Types Of Debt Consolidation Loans
You should know that there are 2 forms of bill consolidation loans:
These loans are attached to collateral- say some valuable asset which your lender would be able to take away from you in case you are unable to repay the loan. The most common collateral examples are a commercial car or property. Secured loans are easy to get if you are ready to risk your company assets. It’s because the lenders consider clients with collateral as less risky. Many people take to secured bill consolidation loan as it offers larger amounts & that too at lower rate of interest. It’s to note here that secured debt consolidation loans are usually long-term loans.
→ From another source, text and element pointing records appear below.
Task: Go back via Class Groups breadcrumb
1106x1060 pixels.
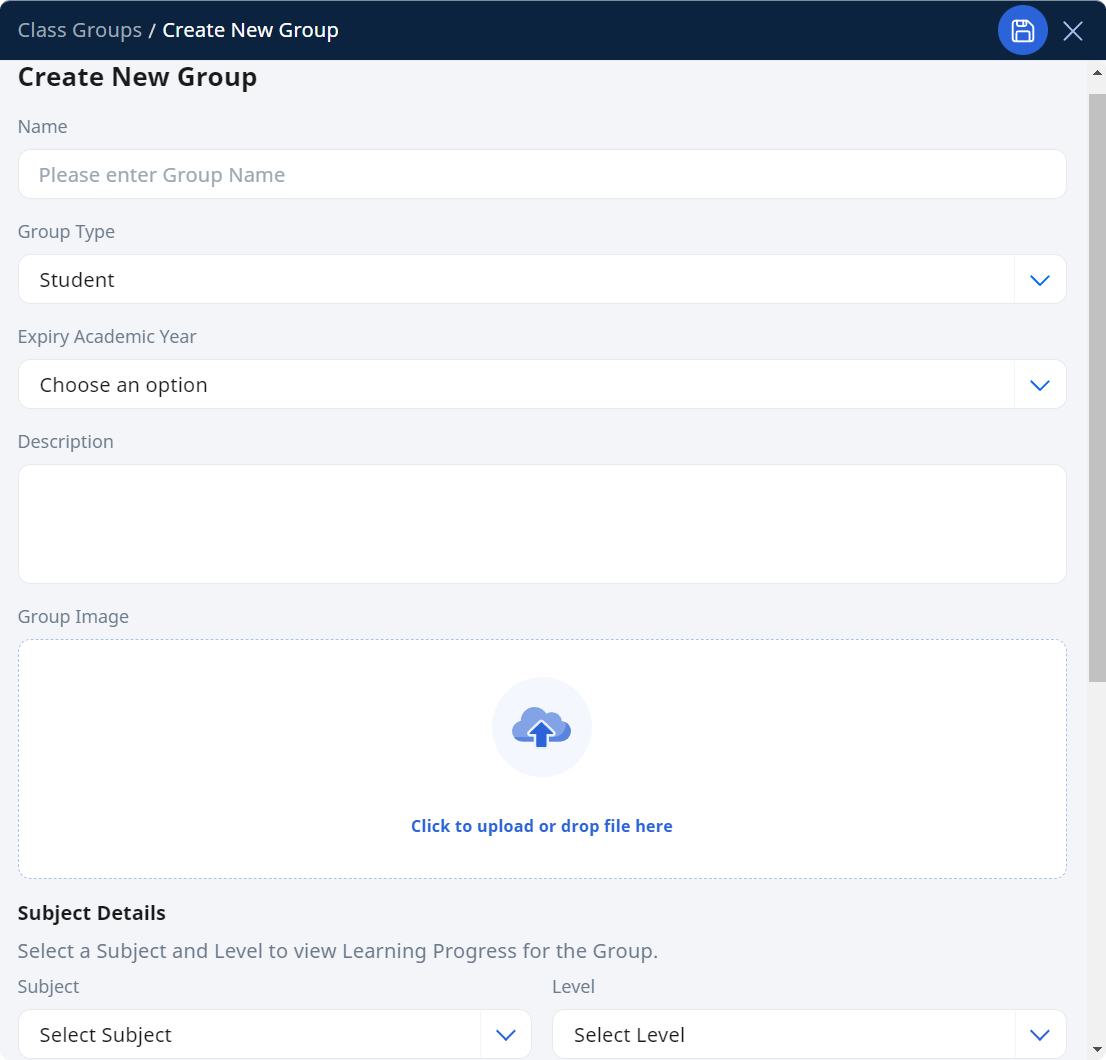Action: pos(79,30)
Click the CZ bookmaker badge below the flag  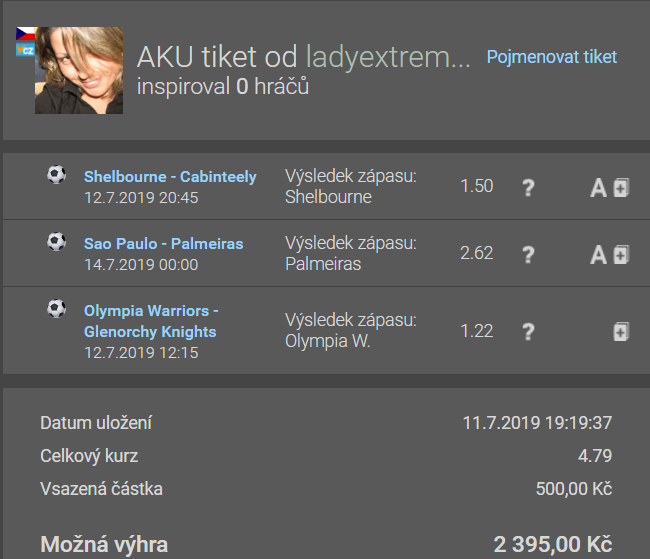(x=25, y=50)
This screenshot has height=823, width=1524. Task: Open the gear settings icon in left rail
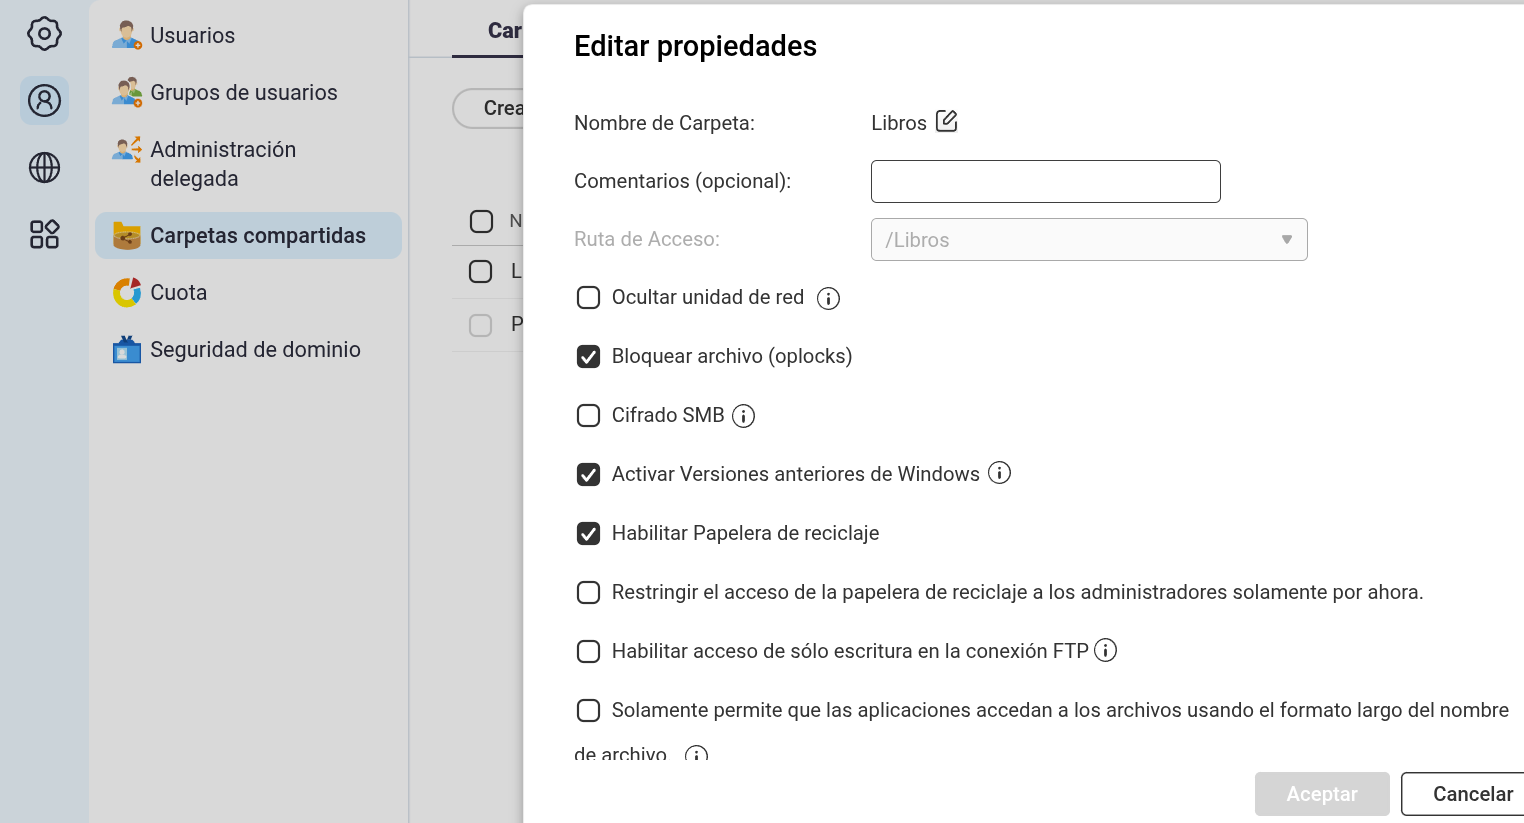(44, 34)
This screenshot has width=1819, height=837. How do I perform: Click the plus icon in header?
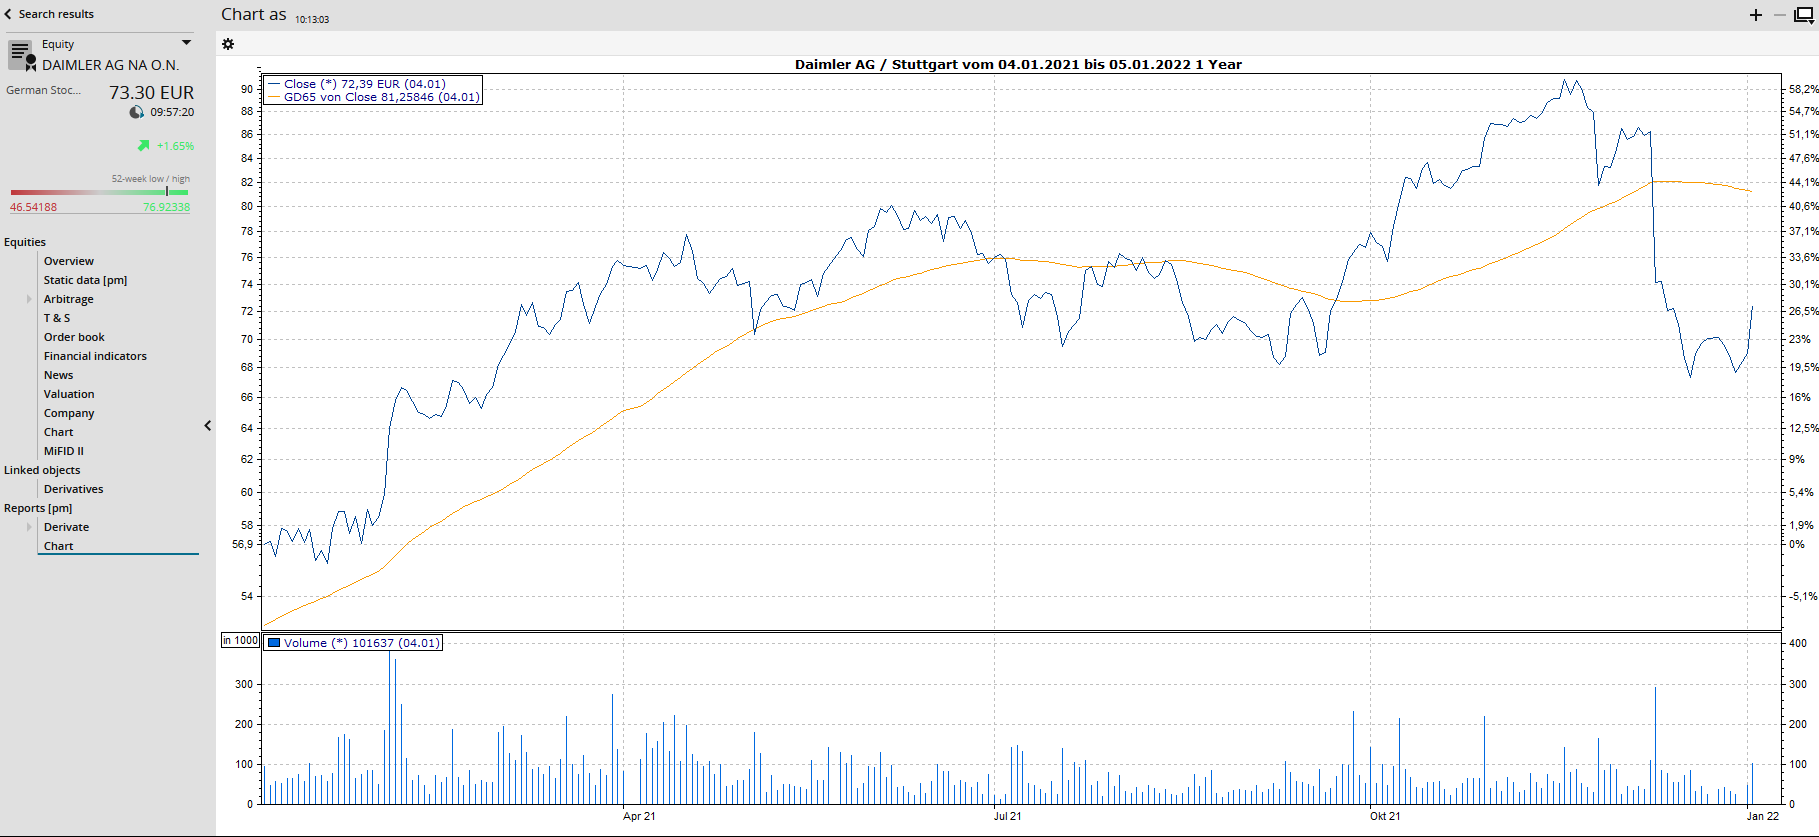1756,15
These are the debt consolidation loans that are free from any sort of collateral attachment. These are less risky for the borrower as if you fail, you would just have to bear credit damage rather than your prized assets such as your company property. Moreover, unsecured loans generally take lesser repay time in comparison to the secured counterpart.
But then again, it’s tougher to get the unsecured loan & the situation is more problematic if you cannot produce a stellar credit record. As it is more risky for a lender to offer a loan without collateral attachment, unsecured loans often carry higher rate of interest amount & come with zero tax benefits.
One of the primary benefits of bill consolidation loan is that it takes you to a better manageable situation. As your company will have one single bill to manage every month, you would not have to stay cautious about various due dates – that was usually earlier when you had several loans.
Treating Only The Symptoms
Some finance experts subscribe to the idea that debt consolidation loans are a terrible idea because they are only treating the symptoms of the problem, not the actual problem itself. However, this is a terrible way of thinking for the average person. Why? Because often times, the reason people go into debt is not because they are living too large and spending too freely. Instead, the average person typically goes into debt for circumstances outside of their control, like a car breaking down or spouse getting sick. So, instead of looking at bill consolidation loans as a bad thing, look at them for the positive helping-hand that they are. Subscribing to this way of thinking will only make you feel worse about your finances, which oftentimes leads to even worse financial health. So, ignore the finance experts. Debt consolidation loans are useful tools for the average person on the path to financial health.